The 56-page suit, which bases its case on international laws banning slavery and the use of child labour, names Dubai governor and United Arab Emirates vice president Sheikh Mohammed Bin Rashid Al Maktoum and his son, Sheikh Hamdan Bin Rashid Al Maktoum, as well as others.

They are charged with the alleged abduction and human trafficking of thousands of young boys from places like Bangladesh, Sudan and southern Asia, according to a release by the South Carolina-based law firm Motley Rice LLC.

"Once abducted, the children were allegedly sold into slavery to serve as camel jockeys for the entertainment of the Arabian elite," the statement read.

According to the complaint boys as young as two years old have been stolen from their families, trafficked across international borders, and kept in brutal camel-racing camps throughout the United Arab Emirates, forced to train camels and perform as jockeys.

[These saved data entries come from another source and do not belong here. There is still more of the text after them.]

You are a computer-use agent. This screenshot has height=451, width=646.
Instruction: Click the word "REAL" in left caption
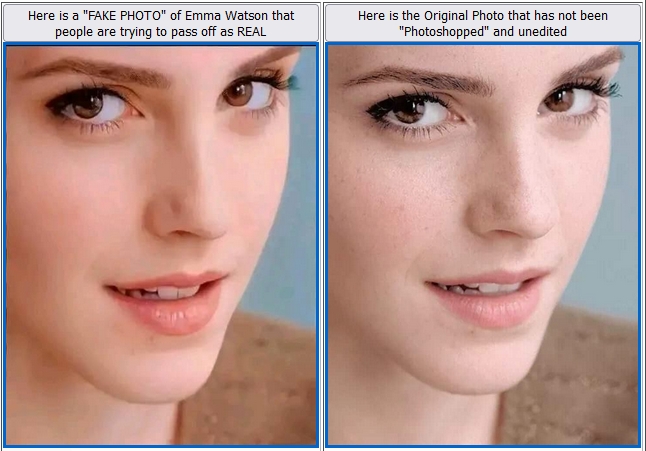[x=252, y=31]
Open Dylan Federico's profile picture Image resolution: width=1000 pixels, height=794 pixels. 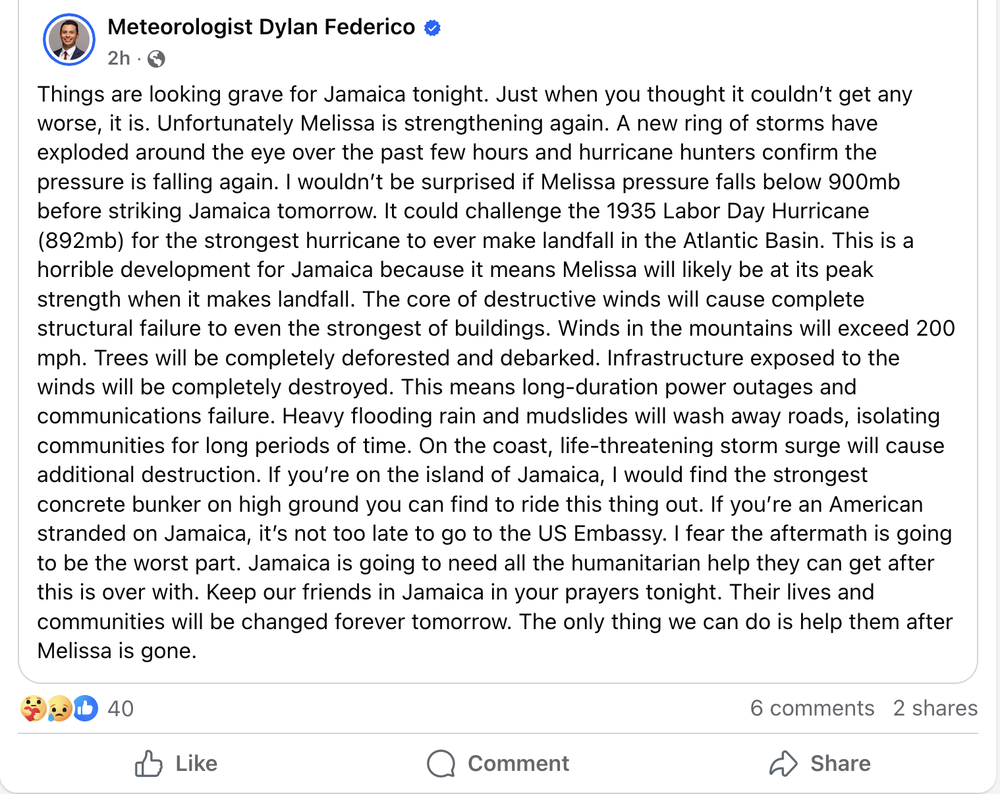click(69, 40)
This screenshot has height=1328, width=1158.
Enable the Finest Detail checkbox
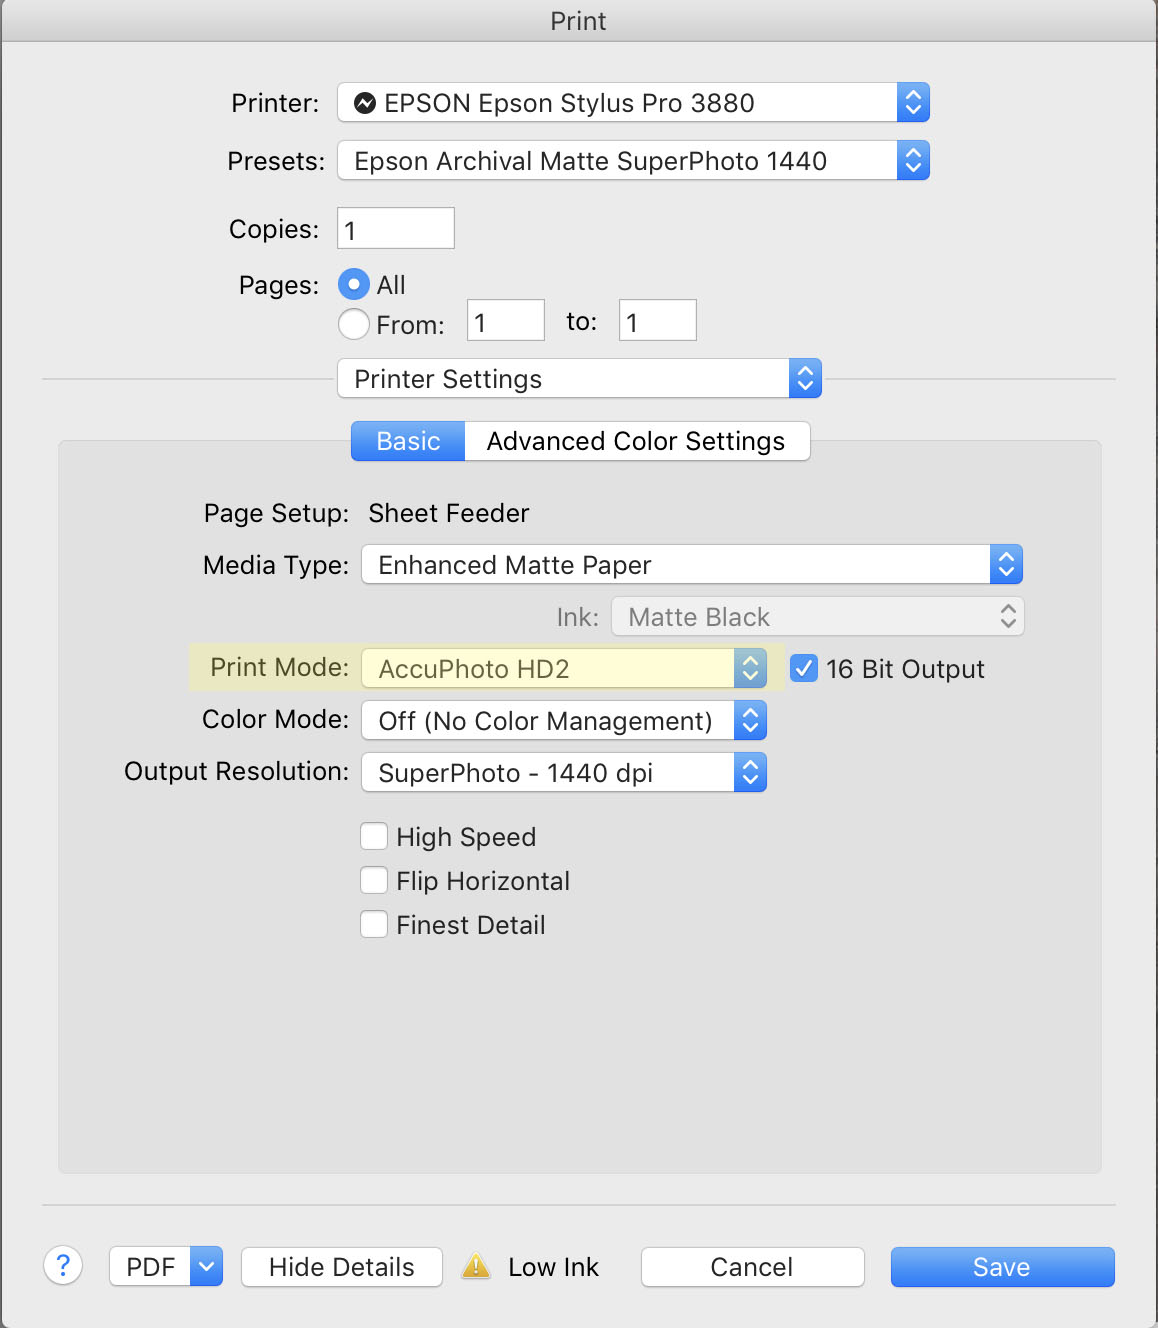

The suit alleges that despite the enactment of legal weight and age limits, child jockeys weighing less than 20 kilos have become the standard in races.

Because of the extreme danger involved in camel racing, Arab sheikhs have not used their own children for training or riding, and instead have resorted to this alleged child enslavement.

The suit also claims some of the boys were sexually abused, injected with hormones to prevent them from growing and starved to be kept light.